Wogegen richten sich die Beschwerden bzgl. der Cookie-Banner?

Gegenstand der Beschwerden waren sog. „Dark Patterns“, bei denen die Nutzer zu einem Verhalten animiert werden sollen, das nicht ihren wirklichen Absichten entspricht. Dabei werden die Cookie-Banner so gestaltet, dass die Nutzer zu einer datenschutzunfreundlichen Auswahl verleitet werden.

Nach Ansicht des Datenschutzaktivisten Schrems hoffen die Unternehmen auf eindeutige Entscheidungen der Aufsichtsbehörden, bevor sie ihre Cookie-Banner anpassen. Es geht dabei auch um einen fairen Wettbewerb, weil nicht alle Unternehmen die datenschutzrechtlichen Anforderungen an Cookie-Banner einhalten. Schrems erhofft sich Sanktionen seitens der Aufsichtsbehörden.

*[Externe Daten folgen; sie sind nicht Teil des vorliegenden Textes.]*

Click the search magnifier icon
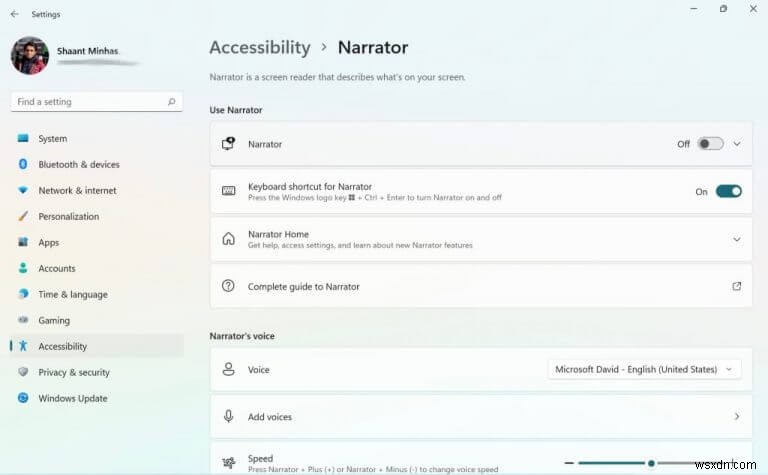Image resolution: width=768 pixels, height=475 pixels. (x=172, y=102)
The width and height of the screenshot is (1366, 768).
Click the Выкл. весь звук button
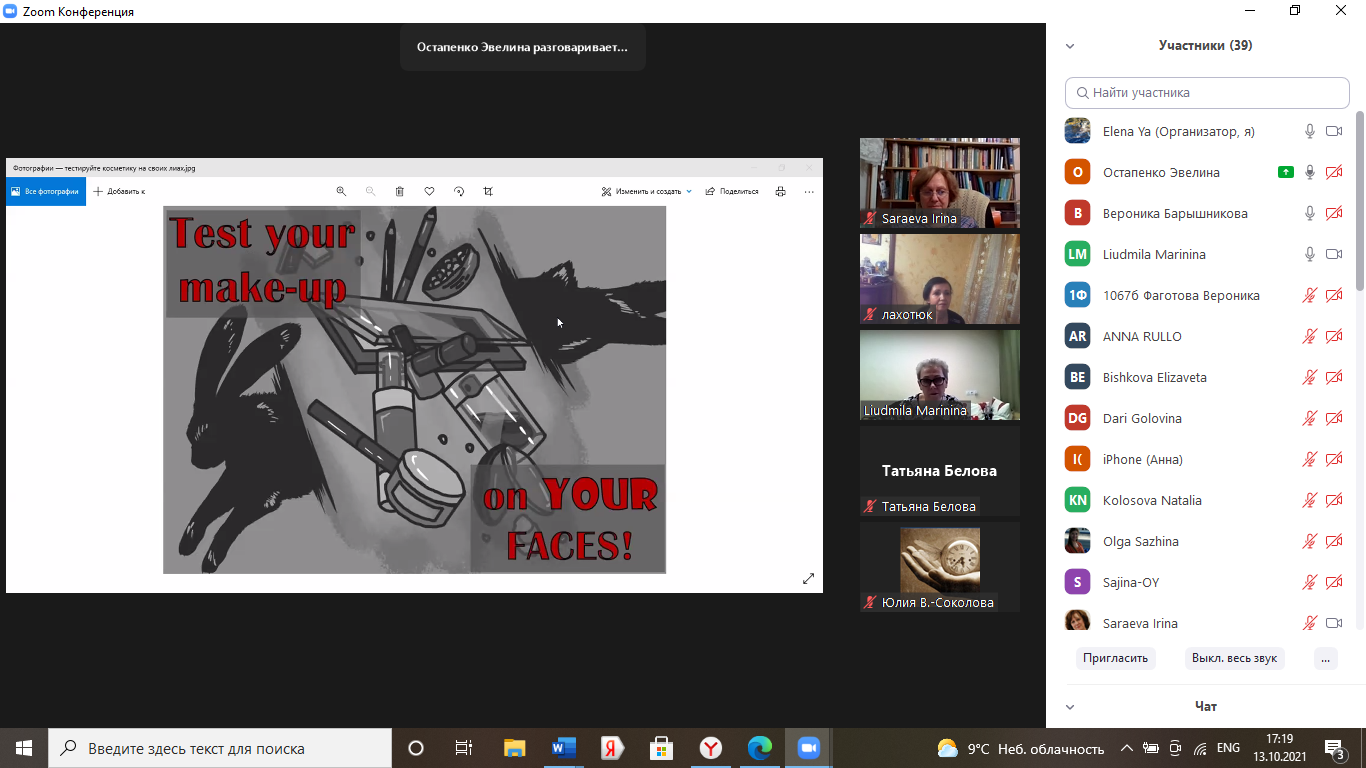coord(1234,658)
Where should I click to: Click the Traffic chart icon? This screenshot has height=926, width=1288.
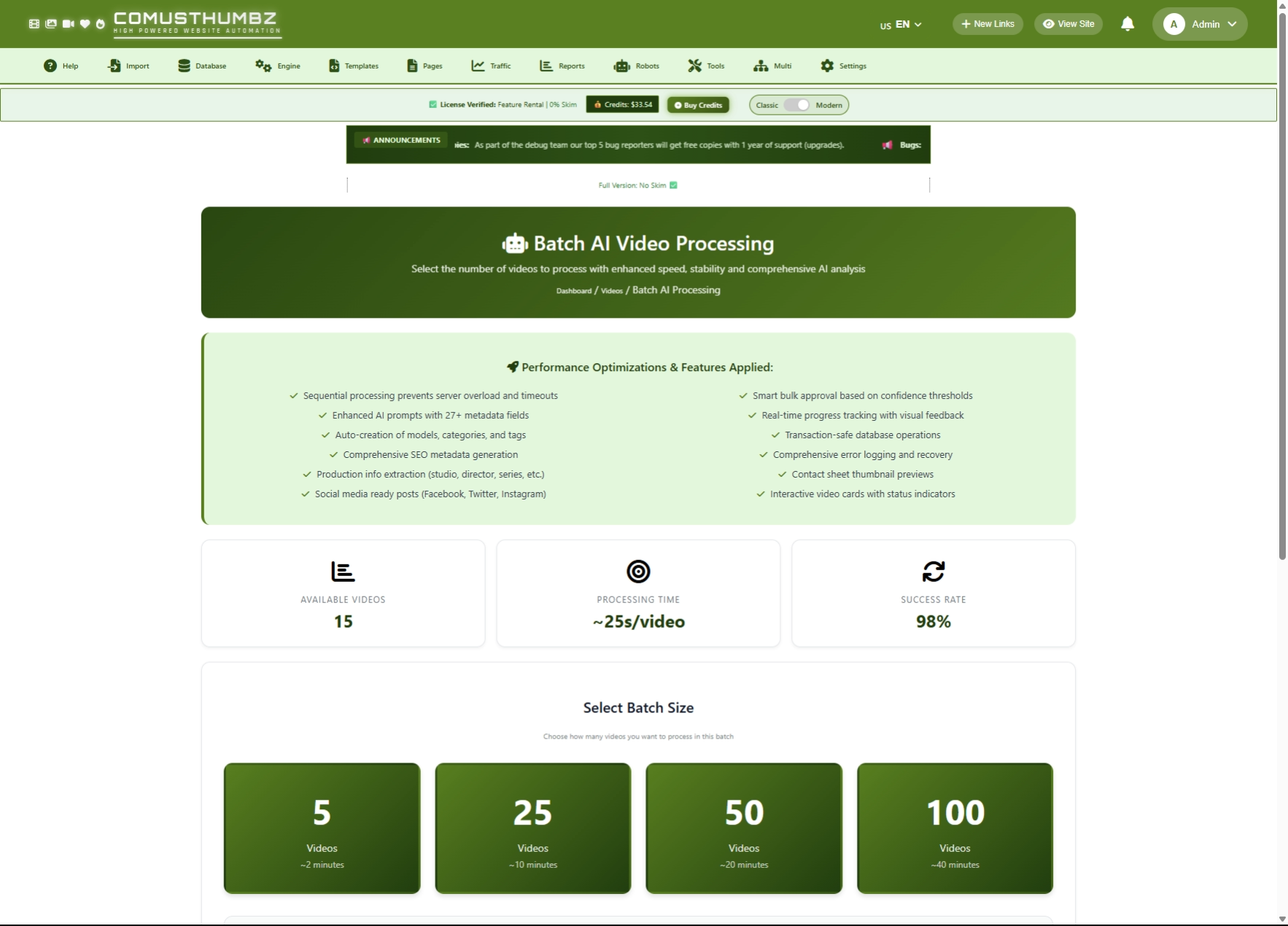478,66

Interessant ist auch, dass sich nach Darstellung von noyb große Internet-Anbieter wie Amazon, Twitter, Google oder Facebook nicht bereit erklärt haben, ihre Cookie-Banner anzupassen. Hierbei handelte es sich um individuelle Cookie-Banner, die eine individuelle Prüfung erforderlich machen. Laut der Argumentation der Anbieter bestehe das Recht, die Nutzer so zu manipulieren, dass diese weitreichende Cookies akzeptieren. Max Schrems spricht sich vor diesem Hintergrund für einheitliche gesamteuropäische Regelungen aus, bei denen die Auslegung der DSGVO durch die Mitgliedsstaaten nicht voneinander abweicht. Das Recht soll „überall gleich gelten“, wie Schrems im Beitrag von noyb zitiert wird.

Fazit

Das Vorgehen von Schrems in Bezug auf die Transparenz von Cookie-Bannern ist zu begrüßen. Einheitliche Regelungen seitens der Aufsichtsbehörden würden für einen fairen Wettbewerb sorgen und das geläufige Argument gegen die datenschutzkonforme Gestaltung von Webseiten entkräften, „Mitbewerber verhielten sich doch auch datenschutzwidrig“.

Nachdem Schrems bereits in zwei Verfahren vor dem EuGH wichtige Erfolge erzielen konnte, ist es gut vorstellbar, dass seine NGO noyb auch bei den Aufsichtsbehörden reüssieren wird. Die Beschwerden sind bei zehn Aufsichtsbehörden anhängig, die nun gezwungen sein dürften, sich stärker untereinander abzustimmen. Falls die Beschwerden Bußgelder zur Folge haben, muss davon ausgegangen werden, dass diese von den betroffenen Unternehmen gerichtlich angefochten werden. Daher wird in absehbarer Zeit nicht mit rechtskräftigen Entscheidungen der Aufsichtsbehörden zu rechnen sein.

noyb hat sich als langfristiges Ziel gesetzt, innerhalb eines Jahres bis zu 10.000 Webseiten zu scannen, zu überprüfen und zu verwarnen, damit die Nutzer zukünftig eine echte Wahl bei den Cookie-Bannern haben.

Wir halten Sie in unserem Blog gerne über den Ausgang der Beschwerdeverfahren auf dem Laufenden.